Effect of SGLT-2i on MACE in Patients With Type 2 Diabetes
Five RCTs evaluating SGLT-2i on MACE were identified (8, 11, 17–19), 37,139 type 2 diabetes mellitus patients were randomly assigned to 21,135 receive different SGLT-2i and 16,004 receive placebo; 2,123 and 1,688 patients incurred MACE, respectively. There was no significant heterogeneity among five studies (P < 0.05, I 2 = 20%). The meta-analysis using the fixed-effects model showed that SGLT-2i resulted in a lower rate of MACE (RR, 0.92; 95% CI, 0.86 to 0.98; P < 0.007) ( Figure 3 ). Besides, Subgroup analyses by different agents of SGLT-2i on MACE showed that compared with controls, only canagliflozin (RR, 0.81; 95% CI, 0.68 to 0.95; P < 0.01) and empagliflozin (RR, 0.86; 95% CI, 0.75 to 0.99; P < 0.04) significantly decreased MACE occurrence in patients with type 2 diabetes. Because of subgroup analyses result, the quality of evidence will be graded as moderate.

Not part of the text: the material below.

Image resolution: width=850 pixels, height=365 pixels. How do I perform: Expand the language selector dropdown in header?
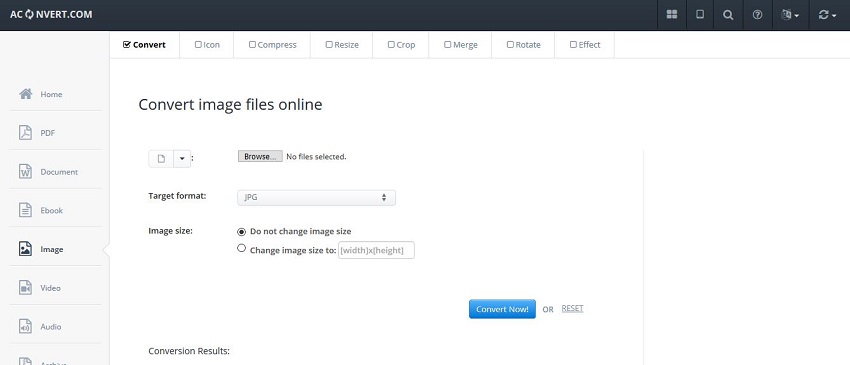[790, 15]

Effect of SGLT-2i on Cardiovascular Death in Patients With Type 2 Diabetes
Seven RCTs evaluating SGLT-2i on cardiovascular death were identified (8, 10, 11, 17–20), 45,621 type 2 diabetes mellitus patients were randomly assigned to 25,377 receive SGLT-2i and 20,244 receive placebo; 1,254 and 1,227 patients incurred cardiovascular death, respectively. There was significant heterogeneity among seven studies (P < 0.05, I 2 = 88%). The meta-analysis using the random-effects model showed that SGLT-2i could decrease the occurrence of cardiovascular death (RR, 0.78; 95% CI, 0.62 to 0.99; P = 0.04) ( Figure 4 ). Subgroup analyses by different agents of SGLT-2i on cardiovascular death showed that compared with controls, only canagliflozin decreased cardiovascular death occurrence but without statistical significance in patients with type 2 diabetes (RR, 0.78; 95% CI, 0.62 to 1.00; P = 0.05). Because of the significant heterogeneity among seven studies and subgroup analyses result, the quality of evidence will be graded as low.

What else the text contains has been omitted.